2021年6月3日
令和3年6月6日(日)から6月12日(土)は危険物安全週間です

令和3年6月6日(日)から6月12日(土)は危険物安全週間です。
今日、石油類をはじめとした危険物は、日常生活のあらゆる分野に浸透しており、社会生活の向上に大きく貢献していますが、ひとたびその取り扱いを誤ると、火災又は爆発などの災害を引き起こす、潜在的な危険を有しています。このことから、事業所における自主保安体制の確立を呼びかけるとともに、広く国民の危険物に対する意識の高揚と啓発を図ることを目的としております。
危険物安全週間は、平成2年に消防庁により制定され、以来毎年6月の第2週(日曜日から土曜日までの1週間)に実施されています。危険物安全週間のきっかけは、昭和39年(1964年)に起きた宝組勝島倉庫爆発火災で、硝化綿(ニトロセルロース)から自然発火し、多量に無許可貯蔵されていた、硝化綿・アセトン・アルコール類に引火爆発しました。この爆発火災は消防職員18名、消防団員1名の生命が奪われるとともに、117名が重軽傷を負う、大変悲惨な危険物事故でした。

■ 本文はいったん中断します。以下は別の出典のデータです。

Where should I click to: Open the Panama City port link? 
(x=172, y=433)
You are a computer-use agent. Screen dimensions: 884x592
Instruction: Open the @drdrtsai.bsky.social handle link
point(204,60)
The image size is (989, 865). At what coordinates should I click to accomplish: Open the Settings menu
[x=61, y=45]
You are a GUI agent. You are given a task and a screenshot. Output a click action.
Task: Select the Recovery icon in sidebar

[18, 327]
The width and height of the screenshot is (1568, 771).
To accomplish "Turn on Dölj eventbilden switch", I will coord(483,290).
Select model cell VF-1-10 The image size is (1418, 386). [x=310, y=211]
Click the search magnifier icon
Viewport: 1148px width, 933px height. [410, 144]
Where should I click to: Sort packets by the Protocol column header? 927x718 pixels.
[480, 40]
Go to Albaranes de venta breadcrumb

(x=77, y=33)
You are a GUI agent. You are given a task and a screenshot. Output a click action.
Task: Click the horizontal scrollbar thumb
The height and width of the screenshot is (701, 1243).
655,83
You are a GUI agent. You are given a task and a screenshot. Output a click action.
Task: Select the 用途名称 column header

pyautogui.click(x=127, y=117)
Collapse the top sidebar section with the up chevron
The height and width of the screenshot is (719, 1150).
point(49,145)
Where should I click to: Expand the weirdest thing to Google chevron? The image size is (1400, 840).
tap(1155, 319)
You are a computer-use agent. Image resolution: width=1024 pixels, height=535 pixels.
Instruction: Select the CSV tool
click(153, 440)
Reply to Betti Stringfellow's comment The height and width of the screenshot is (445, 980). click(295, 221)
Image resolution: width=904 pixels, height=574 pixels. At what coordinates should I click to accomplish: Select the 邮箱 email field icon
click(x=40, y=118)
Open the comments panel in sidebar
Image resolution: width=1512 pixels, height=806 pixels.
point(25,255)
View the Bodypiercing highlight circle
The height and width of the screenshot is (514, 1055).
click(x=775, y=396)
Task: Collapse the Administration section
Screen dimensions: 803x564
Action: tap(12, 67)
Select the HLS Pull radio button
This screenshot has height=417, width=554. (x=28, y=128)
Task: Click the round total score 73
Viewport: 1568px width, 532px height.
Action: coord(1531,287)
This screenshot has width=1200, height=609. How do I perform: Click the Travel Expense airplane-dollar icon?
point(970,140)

東京では昭和38年(1963年)から「危険物安全の日」を定めており、その当時はセルロイド類などの自然発火が多く、特に6月に多発していたことから6月20日としておりましたが、昭和40年からは宝組勝島倉庫爆発火災の発生した7月14日に改めました。しかし、セルロイド製品に代わってプラスチック製品が登場すると、発火危険のあるセルロイド製品は次第に姿を消し、「危険物安全の日」も昭和45年7月14日を最後に取りやめとなってしましました。その後、平成2年から「危険物安全週間」が実施され、今日に至るということです。

この様な事故を風化させないため、また、繰り返さないためにも、この危険物安全週間を機会に、危険物の取扱について、今一度確認をしてみましょう。